Jeden Morgen schälten er und Annemarie sich deshalb bereits vor dem ersten Hahnenschrei aus den Federn und genossen die Zeit, in der die Urlauber noch in ihren Betten schlummerten. Dann wenn der Strand noch leer war und keine johlenden Kinder durch die Dünen streiften. Zu seinem Glück war Martin, genau wie Annemarie, ein Frühaufsteher. Während seine bessere Hälfte konsequent jeden Morgen eine Stunde am Strand entlangjoggte, radelte er mit dem Fahrrad über die Insel und genoss die frische Brise, die über das Meer aus fernen Ländern herbeiwehte. Einfach nur herrlich. Heute war er, wie so oft, früh morgens an den Strand geradelt. Natürlich nicht direkt am Dorf, da wo die ganzen Strandkörbe standen. Nein, er war zuerst bis zur Inselmitte an die Melkhörndüne gestrampelt und erst dort nach links zum Strand abgebogen. Er hatte sein Rad abgestellt, sich entkleidet und sich in die kalten Fluten gestürzt. Eine sehr erfrischende Angelegenheit. Er schwamm dann immer einige Meter hinaus aufs Meer und ließ sich von den Wellen zurück an den Strand tragen.
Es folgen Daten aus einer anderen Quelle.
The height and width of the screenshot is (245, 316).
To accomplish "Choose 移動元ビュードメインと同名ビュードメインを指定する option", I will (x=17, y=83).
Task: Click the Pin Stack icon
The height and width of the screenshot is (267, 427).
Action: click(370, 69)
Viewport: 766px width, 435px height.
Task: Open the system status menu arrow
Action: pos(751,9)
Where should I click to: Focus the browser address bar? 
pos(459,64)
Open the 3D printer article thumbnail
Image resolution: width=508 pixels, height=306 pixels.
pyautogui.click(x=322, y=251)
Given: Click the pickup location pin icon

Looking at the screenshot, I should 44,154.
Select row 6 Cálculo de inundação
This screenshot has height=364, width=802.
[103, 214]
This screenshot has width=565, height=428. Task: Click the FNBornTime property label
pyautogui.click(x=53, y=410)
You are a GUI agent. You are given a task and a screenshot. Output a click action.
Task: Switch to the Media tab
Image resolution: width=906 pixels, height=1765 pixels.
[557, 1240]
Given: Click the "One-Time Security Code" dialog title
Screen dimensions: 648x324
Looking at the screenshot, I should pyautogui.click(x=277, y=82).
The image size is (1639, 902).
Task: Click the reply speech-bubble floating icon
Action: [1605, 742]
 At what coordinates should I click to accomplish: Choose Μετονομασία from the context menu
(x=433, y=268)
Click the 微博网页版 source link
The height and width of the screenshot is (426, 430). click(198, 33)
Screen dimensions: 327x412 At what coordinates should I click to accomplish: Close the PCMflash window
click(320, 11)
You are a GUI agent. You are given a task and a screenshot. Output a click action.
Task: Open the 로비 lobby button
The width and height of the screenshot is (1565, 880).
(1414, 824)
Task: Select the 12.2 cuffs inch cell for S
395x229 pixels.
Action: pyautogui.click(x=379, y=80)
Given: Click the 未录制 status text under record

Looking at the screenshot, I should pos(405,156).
Auch heute saß er nach seinem Bad, wie Gott ihn geschaffen hatte, im feinen Sand und genoss die Ruhe. Mit geschlossenen Augen lauschte er der Brandung und dem Gekreische der Möwen. Neben ihm lag fein säuberlich der Stapel mit seiner Kleidung, und in der Hand ruhte seine Meerschaumpfeife. Er schätzte, dass es nicht später als sechs Uhr in der Früh war. Genau wusste er es nicht, da er weder eine Uhr noch ein Handy dabeihatte. Wozu auch. Seine innere Uhr funktionierte doch noch tadellos. Nach ihr waren es noch gut und gerne zwei Stunden Zeit, sich für die Arbeit fertigzumachen. Er zündete deshalb in aller Seelenruhe die Pfeife an, sog den Rauch ein und beobachtete die Wellen, die an den Strand rollten. So ein Sandstrand war schon etwas Schönes. Obwohl er natürlich auch Nachteile barg. Dann zum Beispiel, wenn der Sand sich in jede Ritze der nassen Haut setzte und dort wie Paniermehl auf einem Schnitzel klebte. Besonders unangenehm war es, wenn man, wie Martin, nachher noch auf dem Sattel des Fahrrades sitzen und bis zum Dorf radeln musste. Sand in der Kimme, wie man den Landstrich unterhalb des Rückens in Köln zu nennen pflegte, war eine äußerst unangenehme Sache. Da half nur eins. Gleich, vor der Abfahrt, noch einmal gut im Meer durchspülen, sorgfältig abtrocknen und dann bloß nicht noch mal in den Sand setzen, bevor man seinen Schlüpfer angezogen hatte.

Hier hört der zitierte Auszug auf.